Okręgowy Inspektorat Służby Więziennej w Katowicach wyjaśnia okoliczności ucieczki 30-latka z Zakładu Karnego w Wojkowicach (Śląskie). Osadzony, któremu udało się pokonać więzienne ogrodzenie, po kilku minutach został zatrzymany przez strażników.
Informację o ucieczce podało radio RMF FM. Rzeczniczka Okręgowego Inspektoratu Służby Więziennej w Katowicach kapitan Justyna Bednarek potwierdziła PAP, że do takiej sytuacji doszło w poniedziałek po południu.
Major Joanna Korczyńska z Zakładu Karnego w Wojkowicach poinformowała PAP, że kilkanaście minut po godzinie 15 podczas zajęć na placu spacerowym osadzony nagle zaczął pokonywać wygrodzenia ochronne.

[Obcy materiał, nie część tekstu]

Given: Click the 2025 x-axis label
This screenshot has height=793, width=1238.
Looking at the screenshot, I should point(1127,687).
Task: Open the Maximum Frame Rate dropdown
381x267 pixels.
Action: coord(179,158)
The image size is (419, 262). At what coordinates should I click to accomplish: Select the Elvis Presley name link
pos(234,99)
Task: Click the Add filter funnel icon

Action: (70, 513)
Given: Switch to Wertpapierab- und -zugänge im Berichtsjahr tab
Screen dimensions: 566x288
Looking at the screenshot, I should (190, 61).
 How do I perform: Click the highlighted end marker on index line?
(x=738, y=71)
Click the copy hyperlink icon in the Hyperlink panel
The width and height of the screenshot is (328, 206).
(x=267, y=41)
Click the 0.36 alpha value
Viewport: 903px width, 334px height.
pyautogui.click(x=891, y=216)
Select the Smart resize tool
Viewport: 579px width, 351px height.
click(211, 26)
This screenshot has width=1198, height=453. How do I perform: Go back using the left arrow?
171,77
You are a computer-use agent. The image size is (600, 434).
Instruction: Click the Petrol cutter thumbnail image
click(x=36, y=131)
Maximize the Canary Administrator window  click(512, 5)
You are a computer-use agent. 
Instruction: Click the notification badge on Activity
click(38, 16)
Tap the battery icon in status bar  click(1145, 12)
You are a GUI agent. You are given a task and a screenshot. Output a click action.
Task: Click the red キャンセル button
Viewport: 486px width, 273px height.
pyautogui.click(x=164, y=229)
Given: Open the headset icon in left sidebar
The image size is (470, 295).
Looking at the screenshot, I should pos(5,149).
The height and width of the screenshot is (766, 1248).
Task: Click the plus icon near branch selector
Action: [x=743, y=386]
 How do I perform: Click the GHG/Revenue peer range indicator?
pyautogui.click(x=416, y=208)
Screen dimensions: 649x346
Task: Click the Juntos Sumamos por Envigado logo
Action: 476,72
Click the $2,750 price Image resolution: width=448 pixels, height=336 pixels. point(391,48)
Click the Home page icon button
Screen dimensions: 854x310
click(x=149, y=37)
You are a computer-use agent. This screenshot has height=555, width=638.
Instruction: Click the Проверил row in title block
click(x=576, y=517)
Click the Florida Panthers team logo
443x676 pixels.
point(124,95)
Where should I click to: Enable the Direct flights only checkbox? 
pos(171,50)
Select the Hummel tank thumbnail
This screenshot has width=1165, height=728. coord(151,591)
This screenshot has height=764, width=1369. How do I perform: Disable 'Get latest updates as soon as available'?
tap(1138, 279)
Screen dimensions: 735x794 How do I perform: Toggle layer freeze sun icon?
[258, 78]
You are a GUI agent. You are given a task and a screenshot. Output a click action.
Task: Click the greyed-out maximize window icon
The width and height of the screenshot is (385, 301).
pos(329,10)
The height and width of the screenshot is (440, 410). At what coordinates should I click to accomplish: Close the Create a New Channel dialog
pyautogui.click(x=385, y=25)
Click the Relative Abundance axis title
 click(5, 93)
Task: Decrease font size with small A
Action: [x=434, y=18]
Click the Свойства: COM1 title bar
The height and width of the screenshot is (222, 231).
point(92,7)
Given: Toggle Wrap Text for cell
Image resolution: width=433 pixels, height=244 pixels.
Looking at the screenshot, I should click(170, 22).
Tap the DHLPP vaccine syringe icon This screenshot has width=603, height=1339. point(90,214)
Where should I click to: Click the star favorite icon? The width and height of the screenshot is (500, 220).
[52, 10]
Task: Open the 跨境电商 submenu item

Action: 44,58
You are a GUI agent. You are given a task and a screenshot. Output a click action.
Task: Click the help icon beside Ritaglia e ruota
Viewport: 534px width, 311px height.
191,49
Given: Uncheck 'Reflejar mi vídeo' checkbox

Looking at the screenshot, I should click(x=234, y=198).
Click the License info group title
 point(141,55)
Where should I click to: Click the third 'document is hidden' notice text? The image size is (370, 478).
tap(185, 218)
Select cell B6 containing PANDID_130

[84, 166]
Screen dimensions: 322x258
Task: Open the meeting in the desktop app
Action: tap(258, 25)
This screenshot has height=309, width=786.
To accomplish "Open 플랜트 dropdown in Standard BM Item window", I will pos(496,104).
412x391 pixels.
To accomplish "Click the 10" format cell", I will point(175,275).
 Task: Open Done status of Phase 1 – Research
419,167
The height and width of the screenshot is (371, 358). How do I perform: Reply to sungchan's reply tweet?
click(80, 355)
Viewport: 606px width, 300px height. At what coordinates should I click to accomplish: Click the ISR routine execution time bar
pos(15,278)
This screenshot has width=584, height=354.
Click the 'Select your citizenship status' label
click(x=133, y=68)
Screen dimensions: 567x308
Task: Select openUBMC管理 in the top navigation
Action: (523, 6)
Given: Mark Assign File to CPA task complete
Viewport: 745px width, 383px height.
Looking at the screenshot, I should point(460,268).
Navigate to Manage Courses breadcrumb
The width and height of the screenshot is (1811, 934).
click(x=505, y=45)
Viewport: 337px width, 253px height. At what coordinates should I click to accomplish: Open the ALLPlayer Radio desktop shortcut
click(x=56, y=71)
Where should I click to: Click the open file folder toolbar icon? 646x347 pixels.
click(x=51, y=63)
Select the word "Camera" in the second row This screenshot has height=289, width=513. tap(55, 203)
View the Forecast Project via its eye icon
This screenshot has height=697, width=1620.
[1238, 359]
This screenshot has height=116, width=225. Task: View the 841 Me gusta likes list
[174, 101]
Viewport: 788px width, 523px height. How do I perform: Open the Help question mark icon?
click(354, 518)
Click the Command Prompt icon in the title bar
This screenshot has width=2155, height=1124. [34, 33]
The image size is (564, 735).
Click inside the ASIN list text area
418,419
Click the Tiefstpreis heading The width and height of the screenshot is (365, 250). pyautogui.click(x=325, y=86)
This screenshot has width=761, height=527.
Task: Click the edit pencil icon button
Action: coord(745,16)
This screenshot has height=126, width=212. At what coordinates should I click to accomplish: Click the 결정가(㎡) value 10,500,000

_ - Nie reagował na wezwanie nadzorującego go strażnika do zatrzymania się. Wobec tego natychmiast zorganizowaliśmy grupy pościgowe, w skład których weszli funkcjonariusze Służby Więziennej. W ciągu niespełna 3 minut od rozpoczęcia ucieczki osadzony został zatrzymany przez funkcjonariuszy Zakładu Karnego w Wojkowicach, na terenie przylegającym do zakładu _ - podała Korczyńska.
Jeszcze w tym samym dniu osadzony został zakwalifikowany do grupy tzw. osadzonych niebezpiecznych. Poza konsekwencjami dyscyplinarnymi grożą mu również konsekwencje karne. Korczyńska podała, że postępowanie wyjaśniające okoliczności tej sprawy prowadzi grupa specjalistów z Okręgowego Inspektoratu Służby Więziennej w Katowicach.
Zakład Karny w Wojkowicach to półotwarte więzienie, w którym są osadzone osoby odbywające karę po raz pierwszy. Są w nim m.in. oddziały: aresztu śledczego, zakładu karnego typu półotwartego dla młodocianych i zakładu karnego typu otwartego dla odbywających karę po raz pierwszy.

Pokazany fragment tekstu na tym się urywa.